Review: Cryptic by Jack McDevitt

Cryptic by Jack McDevitt
Subterranean Press trade 592 pages HC 450 pages

Career spanning collection of 38 short stories, with a forward by Robert J. Sawyer.

Sorry for getting this review out a bit late, however when I started reading Cryptic I knew that nothing but reading the complete volume would do it justice. I know I could have reviewed it just on the merits of the stories I had already used, but how pleasant to find out that those few were hardly a good cross section of the talent between the covers.

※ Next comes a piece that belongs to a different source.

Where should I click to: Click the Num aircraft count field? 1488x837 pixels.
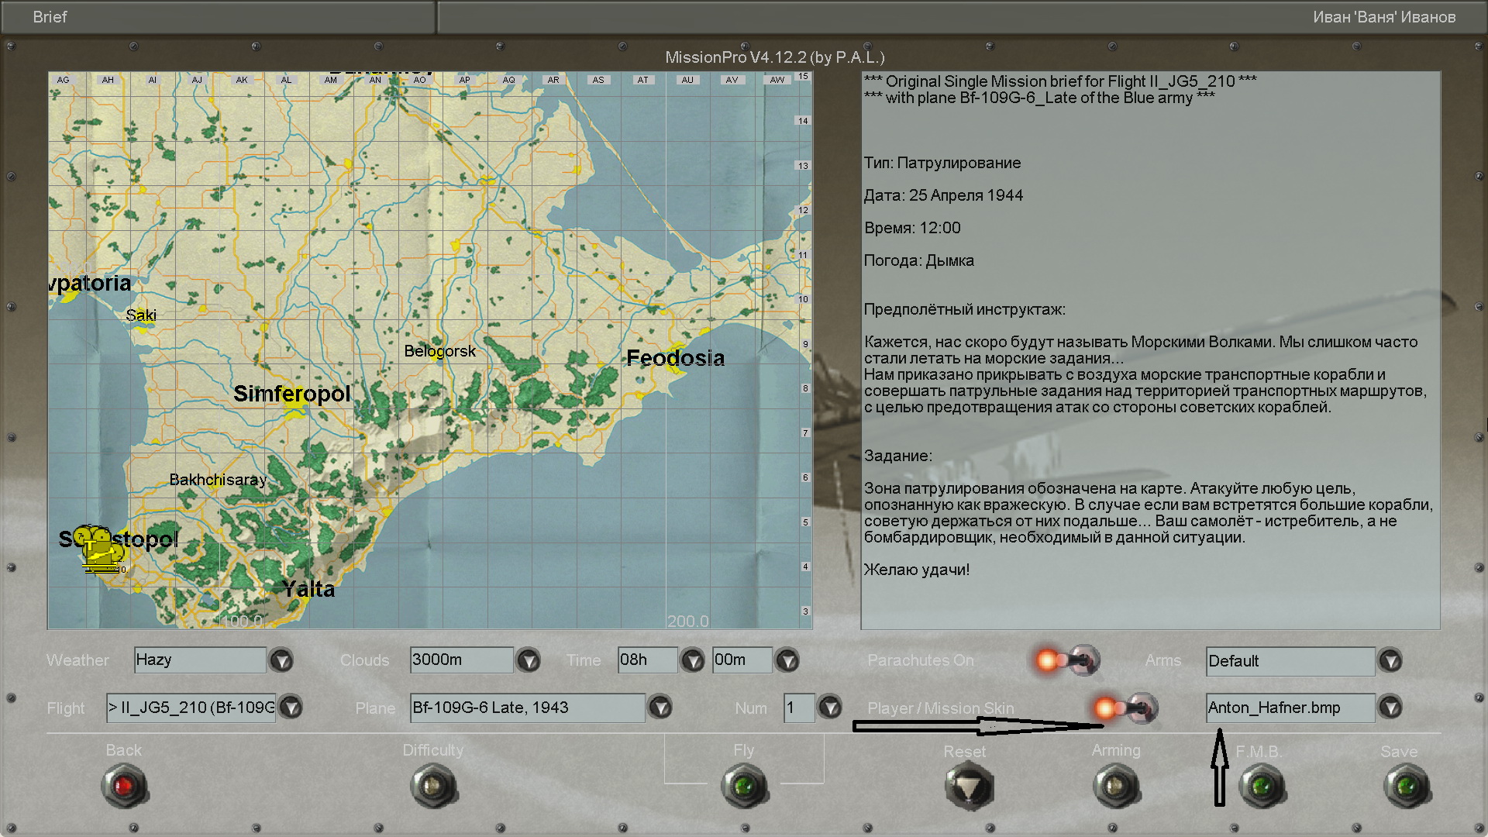coord(798,708)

Fans of Beam Me Up podcast will be very familiar with portions of this book. Mr. McDevitt had been a great supporter of the audio venue of science fiction so we had the great good luck to read a few of the stories that would later find their way into this excellent book. One of the first stories I read of Jack's was the beautiful and emotionally charged story, Promises to Keep. As with many ofMcDevitt's works, they are written straight from the heart and honed to a fine edge. Promises to Keep is an excellent example to start from. The characters live and breathe for you and writing in the first person, you can not help but become emotionally invested and at the end the sacrifice is enough to leave you stunned. Easily one of the best stories in the book. But hardly the only one.

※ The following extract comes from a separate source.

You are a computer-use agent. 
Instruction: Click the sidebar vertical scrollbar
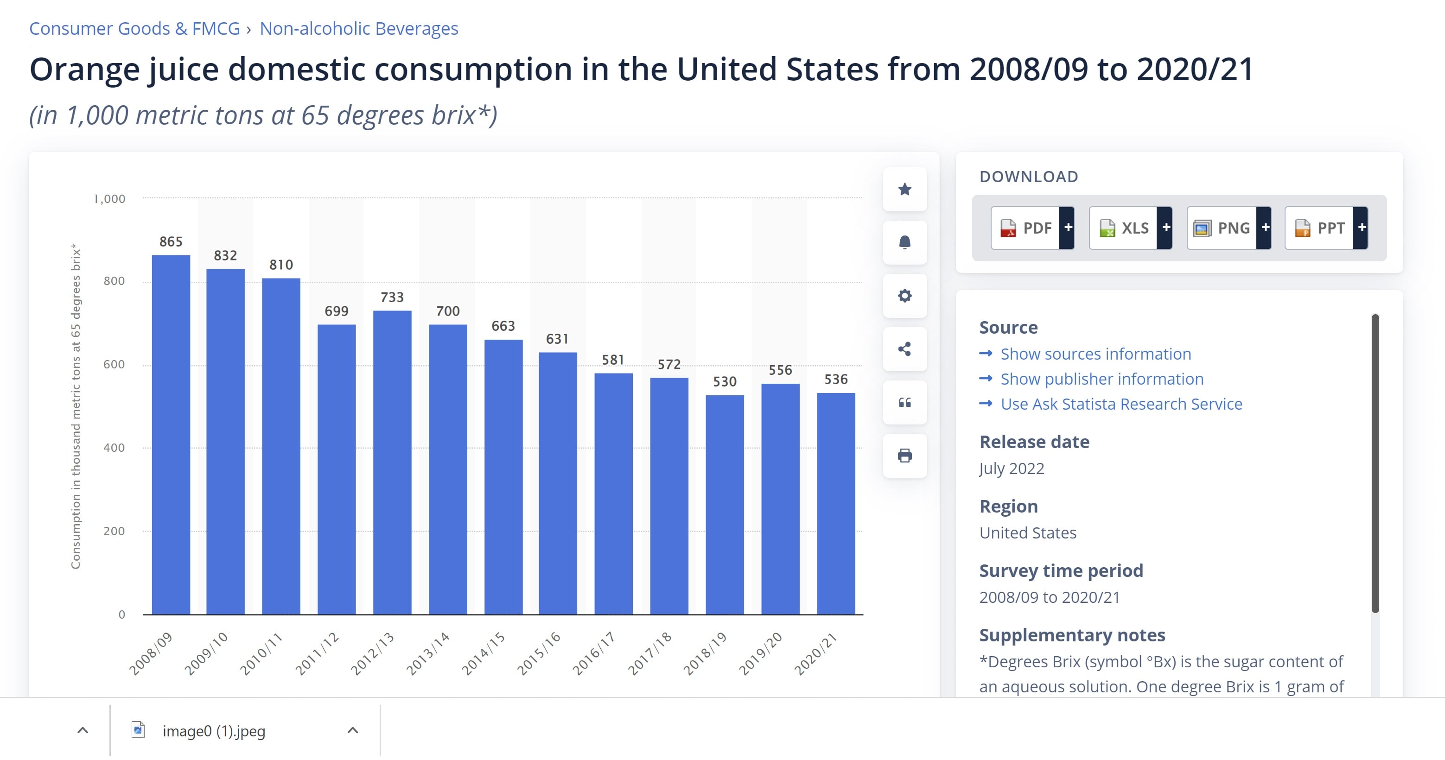[1375, 463]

Another story was Reports from the Rear. Jack's version of wag the dog but you can practically taste the despair! Short fast read belies just how powerful this story is.

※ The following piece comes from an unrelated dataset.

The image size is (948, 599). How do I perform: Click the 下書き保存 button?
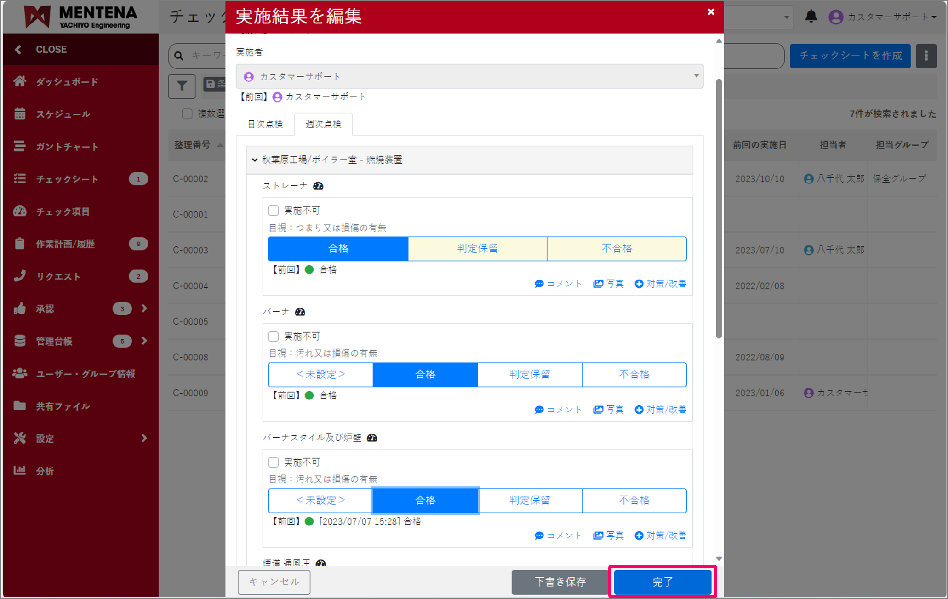point(560,582)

Tyger was the first time I had read a story about pocket universes and their ilk. Oh I had read articles on the theory but it was so convoluted that I could not see how someone could write an easily understandable piece. Jack did it with easy and makes it such a personal heart wrenching tale. I really enjoyed reading this one on the podcast. The imagery was so easy to transport into an audio format plus the sense of hopelessness and loss....powerful stuff.

Henry James, This one's for You was a real interesting departure. So unlike the other stories. maybe because the scope is smaller and more personal. Instead of whole universes, or deepness of space, it's one man's acute sense of loss when his own loss is his one true love is brought low, but a most common of means. But where the other stories were bleak and you could almost wear the despair - Henry James is black humor at it's most subtle and then finally laugh out loud but at a totally inappropriate time. And maybe it isn't really funny, but you find yourself in total agreement with the main character and his motivation.

So, those are the stories that appeared on Beam Me Up but I can assure you are not the only stories in Cryptic that are worthy. The balance of the stories are every bit as good and in most cases better than the ones I read for the podcast. It's stories like Ellie a quiet lonely tale, where one is left watching one man deal with a situation that at first blush seems so totally unfair but where honor wins, but mostly it'sMcDevitt's apt handling of the human condition that really makes this an inspired story.

It's the story chosen to close the book that is the most telling. "Time Travelers Never Die" is a truly masterful time travel story. Wonderfully convoluted and quite literally spread across the ages. The real difference with McDevitt's time travel can be explained in one sentence. He never breaks his own time travel rules. Many authors play fast and loose but Jack will say, you know how that comes out that is why you can't go back and change what you just changed. But then he builds one of the biggest paradoxes I have seen and how the main characters react, handle the problem and some of the events that happen along the way are just brilliant.

All in all, this is a book worthy of anyone's library and more-so if you are a Jack McDevitt fan.